Bright future ahead for fast-growing lighting company

It is hard to imagine a more difficult time start to a business than that of Mario Roos’s experience with his lighting and energy company LighTec, a finalist in the 2019 Business Partners Ltd Entrepreneur of the Year® competition. 

The initial spark was a massive fall-out that Mario had with his employer. He was general manager of a similar company that maintains the lighting in retail stores across Southern Africa. He spent years growing the company under difficult circumstances. The passive owner often took large amounts of cash out of the business, leaving Mario to explain to suppliers why they could not be paid in full. 

The final straw was when the owner reneged on an agreement to give Mario some equity in the company, or at least improve his pay, after he had won a R3 million contract with a large retail chain for the company.

In the ensuing argument, Mario announced his resignation, but instead of allowing for a notice period and refusing to pay him the leave owed to him, the boss told Mario to leave immediately. And so he found himself on the evening of 17 August 2017 with his wife Hayley, who wasn’t working at the time, sitting at their dining room table of their rented house in Cape Town without any income or savings. 

What he did have was a firm belief in the potential of the industry that he joined a few years before as “a guy who climbed the ladder to change the light bulbs”. One of his frustrations with the company is that was just about all they offered – changing light bulbs. As he rose through the ranks and later became general manager (GM), he saw lucrative opportunities to add electrical, engineering and power-consumption solutions to the service.

Now, he was determined to do it in a business of his own. Hayley decided to find a part-time job to tide them over, and Mario, who had built strong contacts among retail chains with his hands-on approach as GM, convinced Exclusive Books to give his new company, called LighTec, a chance. Not only that, but they agreed to pay LighTec every seven days for the first few months. Once again, Mario found himself as the hands-on light-bulb changer as he traveled the country with a bakkie and one helper.

Then came a further blow – Mario’s former boss sued to enforce a vague restraint-of-trade that Mario had agreed to when he was appointed GM. With the help of a lawyer friend, Mario negotiated them down from a restraint of two years to six months only, and he was allowed to keep Exclusive Books as a client. 

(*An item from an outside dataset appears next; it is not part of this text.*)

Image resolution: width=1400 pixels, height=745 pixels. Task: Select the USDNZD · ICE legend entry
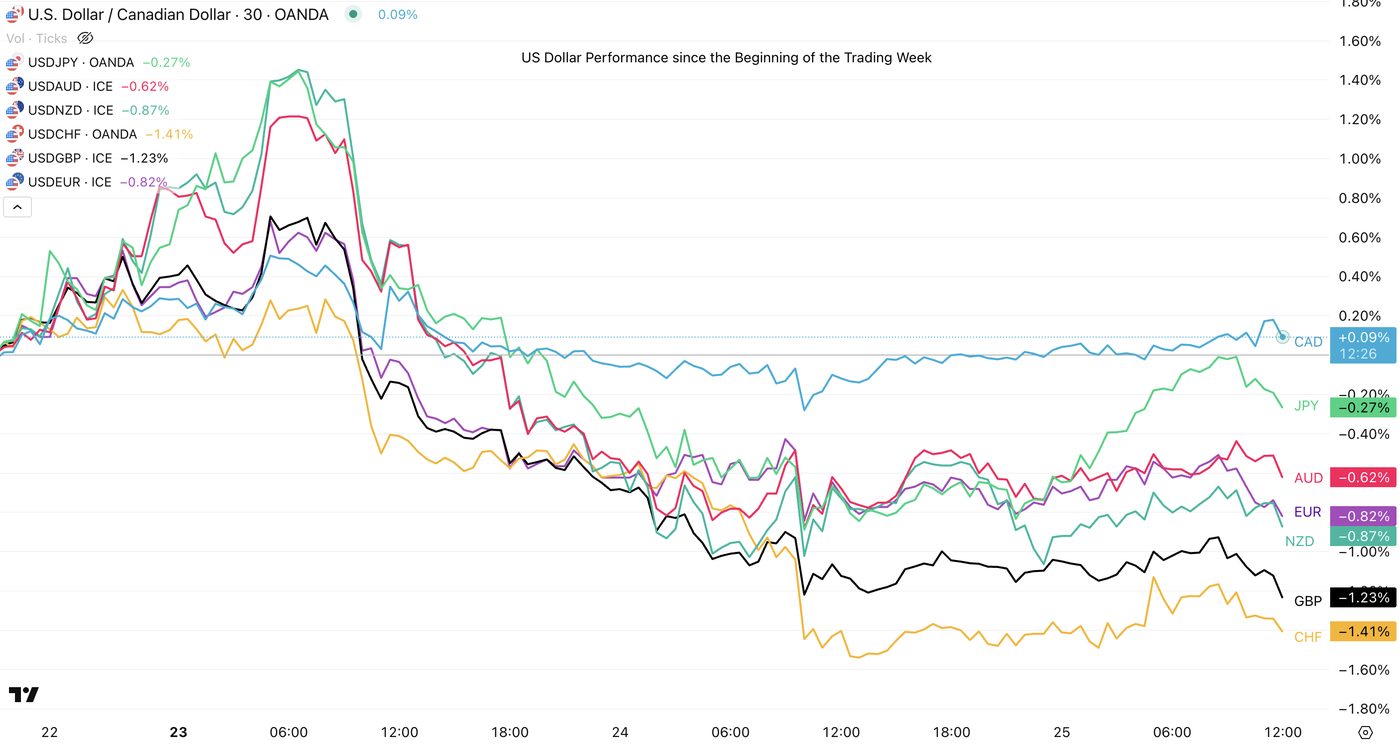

Constitutionally, restraints-of-trade are difficult to enforce, but even so his former boss would perhaps have negotiated harder had he known what LighTec was about to become. Today, Exclusive Books is still a client and in just four years Mario has grown the company to where it services 1200 retail stores throughout South Africa, employs a total of 24 staff members in its Johannesburg head office and Cape Town branch and is projecting a turnover of R18 million this year. 

Mario describes a difficult organic growth path for his business, starting with servicing the Exclusive Books contract himself, then appointing subcontractors for the next contracts he landed, and later employing those subcontractors as employees. Hayley soon joined the company and today heads up its administration.

Remarkably, Mario has been able to build the company with virtually no outside finance, apart from a recent COVID-19 emergency loan. His aversion to debt stems from his first business, a property development firm which he started as a young accountant just before it was wiped out in the financial crash of 2008. He lost everything, but gained valuable lessons, says Mario, not least of which is how to start over from scratch. It was that setback that brought him into the lighting industry as a lowly worker, and since then he has never stopped learning the ropes of the industry which he has grown to love. 

One milestone for Mario was to be honoured as a finalist in the 2019 Business Partners Ltd Entrepreneur of the Year®. From a marketing perspective, the competition put the company on a different level, says Mario. Just the video on the company that was produced for the competition has helped enormously as a marketing tool. 

LighTec’s services go far beyond the simple maintenance of lighting and the changing of light bulbs. It employs highly qualified electricians and has electrical engineers on retainer so that it can offer maintenance of refrigeration, power generation and air-flow systems. Most recently, LighTec finds itself on the forefront of the fledgling certification industry for the energy-efficiency of buildings. 

Mario’s horizon as an entrepreneur has also broadened. He is setting up a venture capital fund for investments in small technical companies such as LighTec, and he is involved in a project with the University of Stellenbosch that will bring sustainable electrification to twenty poor schools, and light to the lives of the children who learn there.